**WRITTEN TASKS:**
A. Summarize the text about cooking chicken by slapping it in two sentences.
B. Write the next paragraph of the text about cooking chicken by slapping it, picking up after its final sentence.

## start PASSAGE SHOWN

But it only needs to reach 165°F, about 74°C.
Basically every food package says so.
What I learned from this is never let a physics major cook you dinner, unless you want charcoal for chicken (200C !?!)
Luckily, it’s a linear relationship and they gave us the temp change per slap. So, if we assume the chicken has thawed in the fridge (40°F) and we want to reach 165°F for food safety, we only need
(165 - 40)°F * (5°C / 9°F) / (0.0089 °C / slap)
= 7803 slaps
Although, to be honest I think this would only work for a spherical chicken in a vacuum, as otherwise you’d be losing too much heat between slaps. And even in a vacuum, you’d lose some heat via radiation… So really, you should stick a temperature probe in there and just keep slapping until it reaches 165°F. Don’t even bother counting.

## end PASSAGE SHOWN
## start INFORMATION PROVIDED

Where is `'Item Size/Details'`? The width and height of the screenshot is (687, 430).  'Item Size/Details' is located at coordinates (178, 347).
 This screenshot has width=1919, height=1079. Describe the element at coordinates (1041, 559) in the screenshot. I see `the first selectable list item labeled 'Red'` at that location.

## end INFORMATION PROVIDED

**PER-TASK ANSWERS:**
A. Starting from a fridge-thawed chicken at 40°F and using the given rise of 0.0089°C per slap, the text calculates that reaching the safe temperature of 165°F would take 7803 slaps. It then admits this would only work for a spherical chicken in a vacuum because heat is lost between slaps and through radiation, so it advises putting a temperature probe in and slapping until it reads 165°F without counting.

B.
Sorry for the silly units, I only know food safety temperatures off the top of my head in °F.
Let’s assume the chicken has to reach a temperature of 205C (400F) for us to consider it cooked.
Remind me never to let this guy cook for me.
😭 chicken dry as a bone. I think they were conflating the oven temp with the desired internal temp (165 F is the safe minumum for poultry for the curious, so 400 F would be well done to say the least)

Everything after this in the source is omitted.